▶ Prompt A:
Answer these questions from the insurance text:
(i) Under life insurance, within how many months must a terminal illness be expected to end in death for the payment to be made?
(ii) Which three events are named as among the more commonly-defined traumas in trauma insurance policies?
(iii) Who is named as the CEO of TAL Life?
▶ Prompt B: From the insurance text, copy the passage from "Determining the amount" up to and including "replace future earnings?".

Life Insurance: Life insurance provides a lump sum payment to your beneficiaries upon your death or upon your diagnosis with a terminal illness that will end in death within 12 months.

Trauma Insurance: Trauma insurance can provide a lump sum of money to help you meet medical expenses and clear debts when you have suffered a medical trauma. The type of traumas covered will differ between policies, with some of the more commonly-defined events being cancer, heart attack, and stroke.

Total & Permanent Disability (TPD): TPD pays you a lump sum if you become totally and permanently disabled.  The definition of total and permanent disability varies between insurance companies but it essentially means that you are disabled to the extent that you will probably be unable to work again. This may be defined as working in your own occupation or in any occupation again.

Determining the amount of each type of insurance that is appropriate will depend upon each household?s circumstances, but some questions to consider include:

  • How much is required to clear all debts?
  • How much is required to cover any medical costs?
  • Would a lump sum be required to replace future earnings?
  • Would a lump sum be required to cover any future child-related costs, such as care or education?

In commenting on the research findings, TAL Life CEO Brett Clark said: “we all know how much stay at home parents do for the family but this study enables us to put a dollar value on the domestic economy.”

▶ Data:
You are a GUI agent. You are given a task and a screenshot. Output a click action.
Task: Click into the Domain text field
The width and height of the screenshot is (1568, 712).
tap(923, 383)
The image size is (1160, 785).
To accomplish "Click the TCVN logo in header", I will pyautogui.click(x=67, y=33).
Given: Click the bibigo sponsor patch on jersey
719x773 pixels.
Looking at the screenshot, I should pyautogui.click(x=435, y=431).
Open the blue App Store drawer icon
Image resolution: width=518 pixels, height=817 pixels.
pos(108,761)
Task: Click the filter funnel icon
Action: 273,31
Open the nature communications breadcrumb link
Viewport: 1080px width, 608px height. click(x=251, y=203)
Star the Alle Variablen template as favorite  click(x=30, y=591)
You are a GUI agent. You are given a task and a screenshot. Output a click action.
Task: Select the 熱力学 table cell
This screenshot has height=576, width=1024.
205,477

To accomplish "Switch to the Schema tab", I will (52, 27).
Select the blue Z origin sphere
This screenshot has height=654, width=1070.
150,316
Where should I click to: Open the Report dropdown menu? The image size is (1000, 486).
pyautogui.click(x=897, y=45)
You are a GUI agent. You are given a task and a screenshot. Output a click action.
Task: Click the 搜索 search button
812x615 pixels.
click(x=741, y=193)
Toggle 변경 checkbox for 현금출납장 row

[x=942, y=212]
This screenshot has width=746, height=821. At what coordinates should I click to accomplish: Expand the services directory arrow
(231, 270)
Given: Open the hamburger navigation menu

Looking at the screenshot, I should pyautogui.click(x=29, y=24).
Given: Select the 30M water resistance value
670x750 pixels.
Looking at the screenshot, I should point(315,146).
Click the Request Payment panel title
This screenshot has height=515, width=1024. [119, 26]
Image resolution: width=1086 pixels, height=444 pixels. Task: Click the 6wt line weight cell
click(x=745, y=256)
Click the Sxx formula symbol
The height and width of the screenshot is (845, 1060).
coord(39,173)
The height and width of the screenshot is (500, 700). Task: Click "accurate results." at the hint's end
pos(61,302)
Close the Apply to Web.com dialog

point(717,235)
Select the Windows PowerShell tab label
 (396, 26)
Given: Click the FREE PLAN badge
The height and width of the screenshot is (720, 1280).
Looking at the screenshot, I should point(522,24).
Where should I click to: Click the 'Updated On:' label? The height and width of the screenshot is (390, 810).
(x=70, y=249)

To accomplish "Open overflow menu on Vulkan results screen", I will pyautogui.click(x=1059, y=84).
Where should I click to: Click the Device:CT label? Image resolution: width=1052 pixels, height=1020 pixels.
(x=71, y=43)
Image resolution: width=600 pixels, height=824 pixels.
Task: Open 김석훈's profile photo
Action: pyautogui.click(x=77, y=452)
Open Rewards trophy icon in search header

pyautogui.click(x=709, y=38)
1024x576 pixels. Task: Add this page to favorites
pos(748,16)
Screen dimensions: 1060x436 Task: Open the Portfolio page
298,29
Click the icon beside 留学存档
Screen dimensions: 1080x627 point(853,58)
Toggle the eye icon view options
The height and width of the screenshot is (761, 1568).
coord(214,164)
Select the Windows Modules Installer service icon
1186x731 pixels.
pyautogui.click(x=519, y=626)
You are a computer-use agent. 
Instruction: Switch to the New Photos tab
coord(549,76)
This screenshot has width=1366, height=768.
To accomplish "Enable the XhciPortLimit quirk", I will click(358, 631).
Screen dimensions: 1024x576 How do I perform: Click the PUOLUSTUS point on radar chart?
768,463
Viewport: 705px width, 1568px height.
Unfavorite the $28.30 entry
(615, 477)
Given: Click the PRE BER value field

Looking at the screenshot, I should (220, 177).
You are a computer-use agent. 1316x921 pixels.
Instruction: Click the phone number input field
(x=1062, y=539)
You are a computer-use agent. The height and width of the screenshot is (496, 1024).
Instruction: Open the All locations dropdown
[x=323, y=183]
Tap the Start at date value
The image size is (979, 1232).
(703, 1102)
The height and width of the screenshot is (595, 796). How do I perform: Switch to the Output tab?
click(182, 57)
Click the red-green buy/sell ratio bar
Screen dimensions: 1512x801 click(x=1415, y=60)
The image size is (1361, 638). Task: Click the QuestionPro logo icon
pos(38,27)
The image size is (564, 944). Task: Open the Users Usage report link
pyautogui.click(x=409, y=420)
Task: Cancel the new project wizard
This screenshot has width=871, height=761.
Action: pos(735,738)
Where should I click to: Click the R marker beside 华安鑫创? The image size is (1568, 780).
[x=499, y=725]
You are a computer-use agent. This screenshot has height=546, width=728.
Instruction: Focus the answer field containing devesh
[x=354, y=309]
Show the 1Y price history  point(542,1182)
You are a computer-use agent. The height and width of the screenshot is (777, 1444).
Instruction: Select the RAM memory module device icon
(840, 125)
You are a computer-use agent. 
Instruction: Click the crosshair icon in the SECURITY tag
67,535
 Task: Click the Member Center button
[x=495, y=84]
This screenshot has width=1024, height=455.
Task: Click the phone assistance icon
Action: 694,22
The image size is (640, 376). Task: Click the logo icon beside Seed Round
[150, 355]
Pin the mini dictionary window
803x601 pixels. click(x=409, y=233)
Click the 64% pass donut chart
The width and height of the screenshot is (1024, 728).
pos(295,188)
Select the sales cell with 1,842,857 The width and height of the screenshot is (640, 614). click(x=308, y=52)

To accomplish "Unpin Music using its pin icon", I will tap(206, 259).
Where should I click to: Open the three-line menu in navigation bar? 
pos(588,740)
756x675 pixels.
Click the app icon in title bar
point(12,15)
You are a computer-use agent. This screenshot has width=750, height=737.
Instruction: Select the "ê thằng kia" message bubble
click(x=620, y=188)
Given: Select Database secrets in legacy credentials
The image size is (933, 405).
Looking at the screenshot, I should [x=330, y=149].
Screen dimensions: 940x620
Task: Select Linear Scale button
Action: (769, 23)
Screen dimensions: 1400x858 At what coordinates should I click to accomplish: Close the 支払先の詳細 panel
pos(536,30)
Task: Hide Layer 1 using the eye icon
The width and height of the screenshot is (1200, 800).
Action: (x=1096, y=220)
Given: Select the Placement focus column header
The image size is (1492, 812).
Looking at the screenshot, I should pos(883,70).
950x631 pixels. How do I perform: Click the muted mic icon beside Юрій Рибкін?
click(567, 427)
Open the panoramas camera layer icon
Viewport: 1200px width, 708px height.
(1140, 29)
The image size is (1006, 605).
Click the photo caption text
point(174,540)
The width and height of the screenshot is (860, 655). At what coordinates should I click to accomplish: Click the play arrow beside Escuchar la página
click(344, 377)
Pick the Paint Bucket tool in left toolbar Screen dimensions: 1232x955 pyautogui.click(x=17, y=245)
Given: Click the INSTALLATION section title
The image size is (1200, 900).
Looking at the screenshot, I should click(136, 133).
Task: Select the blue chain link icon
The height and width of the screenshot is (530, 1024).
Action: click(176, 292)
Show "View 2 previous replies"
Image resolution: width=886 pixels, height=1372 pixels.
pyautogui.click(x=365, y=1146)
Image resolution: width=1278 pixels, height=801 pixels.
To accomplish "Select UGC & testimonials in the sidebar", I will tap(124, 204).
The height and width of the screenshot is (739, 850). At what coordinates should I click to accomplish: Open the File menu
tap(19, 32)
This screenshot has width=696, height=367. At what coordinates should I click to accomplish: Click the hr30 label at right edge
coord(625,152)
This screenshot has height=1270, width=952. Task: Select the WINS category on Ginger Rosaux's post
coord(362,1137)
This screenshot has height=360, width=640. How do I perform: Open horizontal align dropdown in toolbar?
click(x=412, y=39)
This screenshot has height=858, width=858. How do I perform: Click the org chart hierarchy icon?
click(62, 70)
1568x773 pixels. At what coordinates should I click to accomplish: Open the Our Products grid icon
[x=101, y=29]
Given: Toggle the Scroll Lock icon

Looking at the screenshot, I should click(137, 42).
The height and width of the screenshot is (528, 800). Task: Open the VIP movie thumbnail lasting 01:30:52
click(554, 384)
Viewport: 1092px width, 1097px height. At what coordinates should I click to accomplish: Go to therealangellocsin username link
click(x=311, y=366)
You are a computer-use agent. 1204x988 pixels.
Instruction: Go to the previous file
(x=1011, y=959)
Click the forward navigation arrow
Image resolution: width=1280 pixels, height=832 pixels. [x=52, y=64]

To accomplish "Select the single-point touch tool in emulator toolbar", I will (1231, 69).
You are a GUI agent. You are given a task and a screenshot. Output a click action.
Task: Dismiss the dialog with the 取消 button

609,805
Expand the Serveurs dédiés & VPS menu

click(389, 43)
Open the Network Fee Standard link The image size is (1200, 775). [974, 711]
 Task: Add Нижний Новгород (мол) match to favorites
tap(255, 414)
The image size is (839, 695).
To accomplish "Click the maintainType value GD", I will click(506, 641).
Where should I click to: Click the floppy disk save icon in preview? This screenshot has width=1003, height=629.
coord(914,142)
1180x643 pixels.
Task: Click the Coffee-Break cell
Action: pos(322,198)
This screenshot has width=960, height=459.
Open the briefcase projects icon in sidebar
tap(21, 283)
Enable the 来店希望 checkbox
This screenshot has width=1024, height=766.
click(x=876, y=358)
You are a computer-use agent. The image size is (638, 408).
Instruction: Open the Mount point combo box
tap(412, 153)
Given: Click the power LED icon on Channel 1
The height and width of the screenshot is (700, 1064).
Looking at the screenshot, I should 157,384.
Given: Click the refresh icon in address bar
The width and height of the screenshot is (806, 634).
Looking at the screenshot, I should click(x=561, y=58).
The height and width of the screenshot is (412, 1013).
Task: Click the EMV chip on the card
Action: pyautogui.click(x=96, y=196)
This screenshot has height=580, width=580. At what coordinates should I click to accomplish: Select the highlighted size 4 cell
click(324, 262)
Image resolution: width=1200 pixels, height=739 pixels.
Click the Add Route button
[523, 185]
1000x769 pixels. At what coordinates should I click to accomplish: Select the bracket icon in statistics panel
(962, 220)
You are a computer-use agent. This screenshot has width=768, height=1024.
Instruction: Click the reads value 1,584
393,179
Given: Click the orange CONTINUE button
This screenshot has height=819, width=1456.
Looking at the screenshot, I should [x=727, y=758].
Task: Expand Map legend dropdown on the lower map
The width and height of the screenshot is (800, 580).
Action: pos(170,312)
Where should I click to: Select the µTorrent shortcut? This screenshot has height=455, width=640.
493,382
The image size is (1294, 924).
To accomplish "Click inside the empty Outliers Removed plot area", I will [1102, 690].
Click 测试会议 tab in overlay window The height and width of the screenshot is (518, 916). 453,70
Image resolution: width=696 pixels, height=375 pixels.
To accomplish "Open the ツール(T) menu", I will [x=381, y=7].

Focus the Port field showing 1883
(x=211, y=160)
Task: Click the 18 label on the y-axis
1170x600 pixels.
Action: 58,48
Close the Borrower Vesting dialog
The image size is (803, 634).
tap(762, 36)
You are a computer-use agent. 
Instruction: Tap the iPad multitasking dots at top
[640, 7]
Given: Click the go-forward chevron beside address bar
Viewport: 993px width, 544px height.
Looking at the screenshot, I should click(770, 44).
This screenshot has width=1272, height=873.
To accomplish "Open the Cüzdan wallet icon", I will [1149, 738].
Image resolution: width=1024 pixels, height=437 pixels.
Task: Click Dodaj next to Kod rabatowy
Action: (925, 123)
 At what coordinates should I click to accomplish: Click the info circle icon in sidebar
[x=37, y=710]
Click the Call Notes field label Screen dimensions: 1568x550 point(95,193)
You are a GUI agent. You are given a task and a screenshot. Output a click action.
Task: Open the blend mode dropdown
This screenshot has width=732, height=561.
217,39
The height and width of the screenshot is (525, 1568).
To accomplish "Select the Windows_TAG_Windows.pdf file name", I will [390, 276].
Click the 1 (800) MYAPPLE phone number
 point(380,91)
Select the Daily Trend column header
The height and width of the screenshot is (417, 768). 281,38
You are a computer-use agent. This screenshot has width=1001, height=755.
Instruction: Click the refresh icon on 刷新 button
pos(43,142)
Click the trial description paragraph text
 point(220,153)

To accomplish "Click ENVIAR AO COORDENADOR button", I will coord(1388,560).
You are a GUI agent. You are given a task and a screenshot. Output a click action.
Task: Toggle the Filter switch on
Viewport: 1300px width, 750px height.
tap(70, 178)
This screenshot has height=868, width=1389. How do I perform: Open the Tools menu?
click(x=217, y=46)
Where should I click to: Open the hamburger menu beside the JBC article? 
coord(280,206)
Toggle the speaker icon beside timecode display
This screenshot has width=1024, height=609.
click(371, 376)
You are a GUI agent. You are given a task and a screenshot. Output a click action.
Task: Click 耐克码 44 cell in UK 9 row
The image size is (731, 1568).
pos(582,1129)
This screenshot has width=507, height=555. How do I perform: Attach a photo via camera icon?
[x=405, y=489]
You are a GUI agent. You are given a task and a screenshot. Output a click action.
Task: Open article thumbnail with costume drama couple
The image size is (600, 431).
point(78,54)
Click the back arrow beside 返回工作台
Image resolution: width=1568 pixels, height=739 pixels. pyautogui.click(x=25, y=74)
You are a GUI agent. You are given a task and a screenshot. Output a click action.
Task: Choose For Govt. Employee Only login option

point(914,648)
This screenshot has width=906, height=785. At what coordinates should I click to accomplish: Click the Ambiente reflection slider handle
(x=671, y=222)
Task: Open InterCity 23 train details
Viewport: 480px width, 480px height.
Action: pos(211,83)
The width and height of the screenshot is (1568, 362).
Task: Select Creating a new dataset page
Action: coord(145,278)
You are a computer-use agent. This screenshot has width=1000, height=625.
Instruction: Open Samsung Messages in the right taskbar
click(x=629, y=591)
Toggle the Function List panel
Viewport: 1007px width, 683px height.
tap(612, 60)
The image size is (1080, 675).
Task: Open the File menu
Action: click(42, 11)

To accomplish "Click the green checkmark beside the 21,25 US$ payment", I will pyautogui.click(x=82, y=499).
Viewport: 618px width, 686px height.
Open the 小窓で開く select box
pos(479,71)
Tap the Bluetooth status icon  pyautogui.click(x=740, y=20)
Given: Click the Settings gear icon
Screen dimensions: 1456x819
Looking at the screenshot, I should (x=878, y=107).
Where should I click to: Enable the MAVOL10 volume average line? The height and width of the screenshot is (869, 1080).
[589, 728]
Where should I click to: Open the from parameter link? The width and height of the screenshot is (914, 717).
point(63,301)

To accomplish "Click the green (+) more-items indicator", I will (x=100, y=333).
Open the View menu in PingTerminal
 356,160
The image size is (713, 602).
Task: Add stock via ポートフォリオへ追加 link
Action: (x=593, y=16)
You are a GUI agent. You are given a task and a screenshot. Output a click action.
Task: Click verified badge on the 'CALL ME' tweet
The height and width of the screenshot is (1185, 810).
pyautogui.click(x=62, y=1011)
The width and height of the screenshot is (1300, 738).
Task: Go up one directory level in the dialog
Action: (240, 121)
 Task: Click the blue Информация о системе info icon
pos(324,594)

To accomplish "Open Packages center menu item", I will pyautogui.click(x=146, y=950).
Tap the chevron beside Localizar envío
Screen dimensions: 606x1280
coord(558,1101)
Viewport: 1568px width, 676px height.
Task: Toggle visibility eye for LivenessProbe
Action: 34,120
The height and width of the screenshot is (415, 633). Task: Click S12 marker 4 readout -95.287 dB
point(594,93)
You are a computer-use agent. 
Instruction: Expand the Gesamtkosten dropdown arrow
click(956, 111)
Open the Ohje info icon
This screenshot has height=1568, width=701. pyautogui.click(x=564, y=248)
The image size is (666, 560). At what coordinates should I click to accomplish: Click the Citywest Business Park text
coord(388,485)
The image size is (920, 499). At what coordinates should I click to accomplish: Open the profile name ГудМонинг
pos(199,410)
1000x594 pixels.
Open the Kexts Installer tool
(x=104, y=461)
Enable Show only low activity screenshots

▶ Final answer A:
(i) 12 months
(ii) Cancer, heart attack, and stroke
(iii) Brett Clark

▶ Final answer B:
Determining the amount of each type of insurance that is appropriate will depend upon each household?s circumstances, but some questions to consider include:

  • How much is required to clear all debts?
  • How much is required to cover any medical costs?
  • Would a lump sum be required to replace future earnings?